__Extrait__:
************

En effet, en octobre 2017, la dette du Congo fut estimée à plus de 4 273 milliards de dollars par le Fonds monétaire international (FMI), soit 127% du produit intérieur brut (PIB),  largement au-dessus des 70% autorisés par la Communauté économique et monétaire d’Afrique centrale (Cémac). Son déficit budgétaire qui doit être nul ou positif, passa de -5,2% du PIB à -16 % en 2016 et à -25% en 2017. Son insolvabilité a conduit les agences de notation à dégrader la note du Congo de six points entre 2013 et 2018, renchérissant le coût de ses emprunts sur les marchés financiers internationaux. Ses négociations avec le FMI traînent depuis 2017, le privant d’une part substantielle des 8,4 milliards de dollars de Facilité élargie de crédit sur trois ans, accordés aux pays de la Cémac pour relancer leur économie dans une plate-forme commune.

Le Congo recourt au marché obligataire régional, option recommandée par le FMI aux pays endettés de la Cémac par deux techniques.  D’une part, la syndication, engagement précis entre les banques souscriptrices de ses titres, réunies dans un syndicat bancaire et l’État, par lequel, ces établissements acquièrent ces instruments à un prix défini avec l’émetteur. Le Congo a utilisé cette technique pour son emprunt obligataire par appel à l’épargne publique d’un montant de 150 milliards de F CFA pour un taux d’intérêt fixe de 6,5%, émis le 15 décembre 2016, au prix d’émission de 10 000 F CFA pour trente obligations sur cinq ans, souscrites du 15 au 23 décembre 2016, afin de financer le déficit budgétaire de l’État. Plus de 193 milliards F CFA, soit 129% du montant initial furent souscrits par les banques, et 146 milliards F CFA, soit 74,49% ont déjà été récoltés.

************

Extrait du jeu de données

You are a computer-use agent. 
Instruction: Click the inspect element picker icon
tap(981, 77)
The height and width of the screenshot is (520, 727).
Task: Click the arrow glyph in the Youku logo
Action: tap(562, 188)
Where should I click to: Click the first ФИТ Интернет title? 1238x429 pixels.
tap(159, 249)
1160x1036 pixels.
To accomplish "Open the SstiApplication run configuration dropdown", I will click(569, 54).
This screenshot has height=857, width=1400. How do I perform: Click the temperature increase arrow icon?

************

__Consigne 1__:
Donnez toutes les années différentes citées dans l'extrait.
__Consigne 2__:
Recopiez les lignes fournies en commençant par la toute première et en allant jusqu'à celle qui contient « will click(569, 54). », incluse.
Ces lignes n'ont aucun rapport avec l'extrait.

__Réponse rédigée 1__:
2013, 2016, 2017, 2018

__Réponse rédigée 2__:
You are a computer-use agent. 
Instruction: Click the inspect element picker icon
tap(981, 77)
The height and width of the screenshot is (520, 727).
Task: Click the arrow glyph in the Youku logo
Action: tap(562, 188)
Where should I click to: Click the first ФИТ Интернет title? 1238x429 pixels.
tap(159, 249)
1160x1036 pixels.
To accomplish "Open the SstiApplication run configuration dropdown", I will click(569, 54).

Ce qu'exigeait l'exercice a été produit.